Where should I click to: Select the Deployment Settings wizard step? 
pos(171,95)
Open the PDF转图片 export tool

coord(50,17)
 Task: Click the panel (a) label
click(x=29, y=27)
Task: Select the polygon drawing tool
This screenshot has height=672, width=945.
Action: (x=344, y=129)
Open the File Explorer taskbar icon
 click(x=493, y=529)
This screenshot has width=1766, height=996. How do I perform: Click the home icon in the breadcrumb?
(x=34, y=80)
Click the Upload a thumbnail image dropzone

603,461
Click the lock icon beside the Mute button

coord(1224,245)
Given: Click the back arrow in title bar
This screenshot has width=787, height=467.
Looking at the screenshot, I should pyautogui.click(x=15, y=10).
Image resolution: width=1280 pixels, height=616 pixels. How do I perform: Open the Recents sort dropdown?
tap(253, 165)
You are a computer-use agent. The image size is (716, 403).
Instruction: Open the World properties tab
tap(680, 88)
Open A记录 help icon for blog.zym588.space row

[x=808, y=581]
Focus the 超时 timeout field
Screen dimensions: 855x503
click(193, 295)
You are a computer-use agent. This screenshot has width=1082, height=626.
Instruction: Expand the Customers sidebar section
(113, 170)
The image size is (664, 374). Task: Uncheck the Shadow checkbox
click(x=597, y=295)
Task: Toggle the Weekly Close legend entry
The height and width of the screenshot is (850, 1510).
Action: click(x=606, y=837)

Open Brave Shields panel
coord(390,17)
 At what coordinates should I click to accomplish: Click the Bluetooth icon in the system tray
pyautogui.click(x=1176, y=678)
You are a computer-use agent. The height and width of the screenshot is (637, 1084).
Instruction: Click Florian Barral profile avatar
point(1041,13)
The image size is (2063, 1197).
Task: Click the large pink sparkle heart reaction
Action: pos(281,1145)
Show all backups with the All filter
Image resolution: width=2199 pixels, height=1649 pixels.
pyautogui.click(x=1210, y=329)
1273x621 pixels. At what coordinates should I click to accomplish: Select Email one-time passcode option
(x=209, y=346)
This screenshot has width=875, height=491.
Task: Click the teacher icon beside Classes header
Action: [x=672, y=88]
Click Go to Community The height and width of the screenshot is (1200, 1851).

» Task statement
A complete and exact transcription of the material is required.

» Exercise response
Where should I click to: Select the Deployment Settings wizard step? 
pos(171,95)
Open the PDF转图片 export tool

coord(50,17)
 Task: Click the panel (a) label
click(x=29, y=27)
Task: Select the polygon drawing tool
This screenshot has height=672, width=945.
Action: (x=344, y=129)
Open the File Explorer taskbar icon
 click(x=493, y=529)
This screenshot has width=1766, height=996. How do I perform: Click the home icon in the breadcrumb?
(x=34, y=80)
Click the Upload a thumbnail image dropzone

603,461
Click the lock icon beside the Mute button

coord(1224,245)
Given: Click the back arrow in title bar
This screenshot has width=787, height=467.
Looking at the screenshot, I should pyautogui.click(x=15, y=10).
Image resolution: width=1280 pixels, height=616 pixels. How do I perform: Open the Recents sort dropdown?
tap(253, 165)
You are a computer-use agent. The image size is (716, 403).
Instruction: Open the World properties tab
tap(680, 88)
Open A记录 help icon for blog.zym588.space row

[x=808, y=581]
Focus the 超时 timeout field
Screen dimensions: 855x503
click(193, 295)
You are a computer-use agent. This screenshot has width=1082, height=626.
Instruction: Expand the Customers sidebar section
(113, 170)
The image size is (664, 374). Task: Uncheck the Shadow checkbox
click(x=597, y=295)
Task: Toggle the Weekly Close legend entry
The height and width of the screenshot is (850, 1510).
Action: click(x=606, y=837)

Open Brave Shields panel
coord(390,17)
 At what coordinates should I click to accomplish: Click the Bluetooth icon in the system tray
pyautogui.click(x=1176, y=678)
You are a computer-use agent. The height and width of the screenshot is (637, 1084).
Instruction: Click Florian Barral profile avatar
point(1041,13)
The image size is (2063, 1197).
Task: Click the large pink sparkle heart reaction
Action: pos(281,1145)
Show all backups with the All filter
Image resolution: width=2199 pixels, height=1649 pixels.
pyautogui.click(x=1210, y=329)
1273x621 pixels. At what coordinates should I click to accomplish: Select Email one-time passcode option
(x=209, y=346)
This screenshot has width=875, height=491.
Task: Click the teacher icon beside Classes header
Action: [x=672, y=88]
Click Go to Community The height and width of the screenshot is (1200, 1851).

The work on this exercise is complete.